There seems to be some basic difference in the way you are thinking about these terms—I’m not sure what you mean by Project Chaos and Software Despair in this case, it seems to me like it would be fine if our experience with alignment was similar to our experience with GANs.
They don’t have to work on the first try. We get to try a whole bunch of stuff in advance to try to get them working, to do tons of experiments and build tons of scaled-down systems for which failure is not catastrophic. The thing that I’m aiming for is: the effort of continuing to scale up our alignment techniques as AI improves is (a) small compared to the effort of scaling up our AI, (b) can be done in parallel with scaling up our AI.
From my perspective, your position is like saying “If you want to build crypto systems that stand up to eavesdroppers with a lot of computational power, then you are going to need to do a lot of extra work.”
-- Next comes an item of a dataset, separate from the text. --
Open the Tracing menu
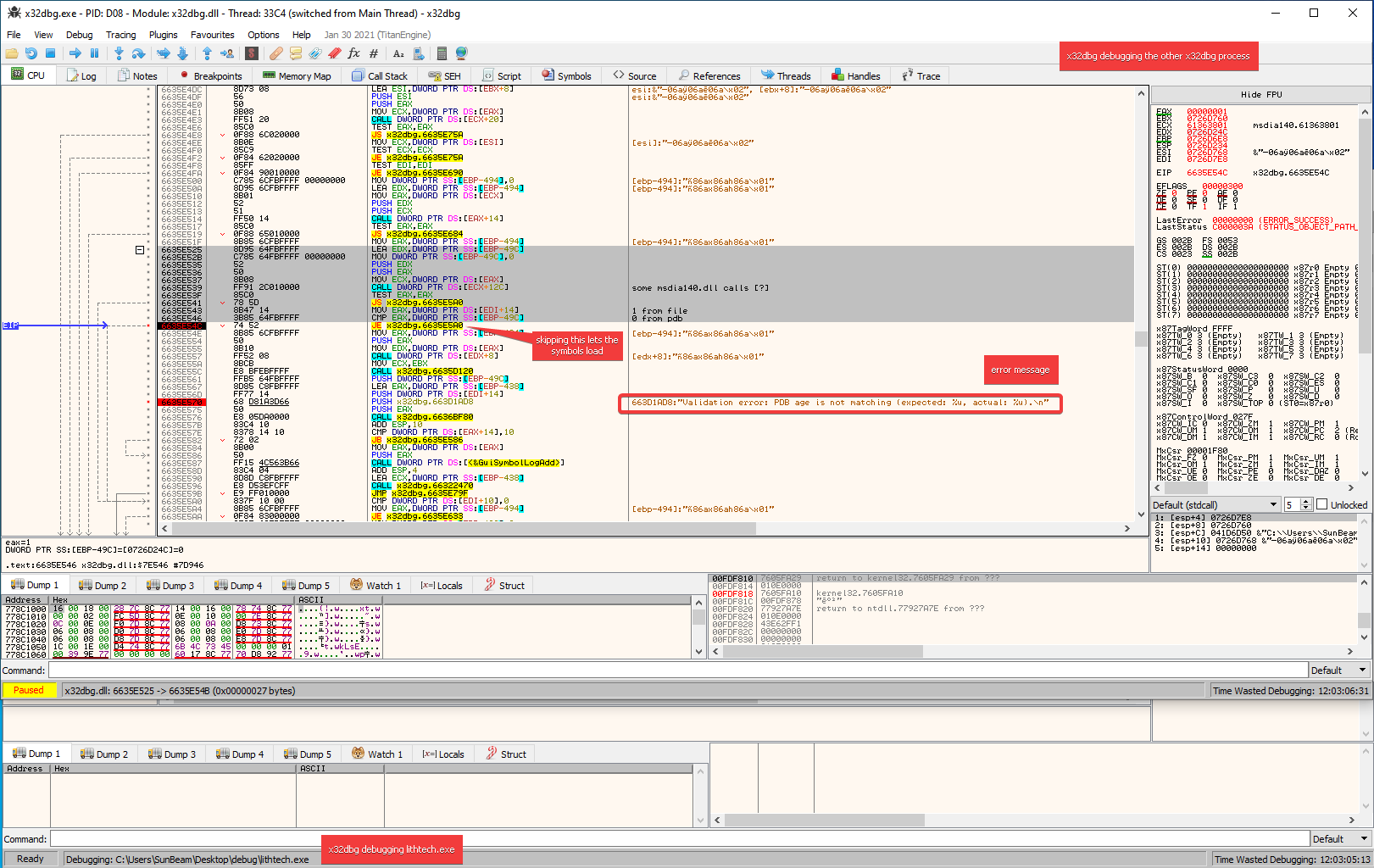Image resolution: width=1374 pixels, height=868 pixels. (120, 35)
My position is like saying “We’ll try to write a library that can do cryptography with arbitrary security parameters. It will take some time to get the library working at all, and then a bunch of extra work the first few times we try to scale it up because we won’t have gotten everything right. But at some point it will actually work. After that, as computers get faster, we’ll just run the same algorithms with bigger and bigger security parameters, and so our communication will remain secure without significant ongoing work.”
It seems clear to me that some kinds of scaleup involve a whole bunch of extra work, and others don’t. Lots of algorithms actually work, and they keep working even if you run them on bigger and bigger inputs. I’ve tried to make arguments for why AI alignment may be more like an algorithmic or conceptually clean task, where we can hope to have a solid solution that scales with AI capabilities. You keep saying that can’t happen and pointing to analogies that don’t seem convincing to me, but it doesn’t feel like you are engaging with the basic argument here.
A bit more quantitatively, I think I’m arguing “>1/3 chance that AI alignment is in the class of tasks that scale well” and you are arguing “>90% chance it isn’t.”
Also note that even though this is a clear disagreement between us, I don’t think it’s a crux for the biggest-picture disagreements. I also have a significant probability on needing lots of ongoing ad hoc work, and so I’m very interested in institutional arrangements such that that’s feasible and doing all of the preparatory research we can to make that easier. If you convinced me 100% on this point, I’d still be pretty far from thinking MIRI’s public position is the right response. (And conversely, if you could convince me that MIRI’s public position is sensible conditioned on this pragmatic pessimistic view, then I have enough probability on the pessimistic view that I’d be basically convinced MIRI’s position is sensible.)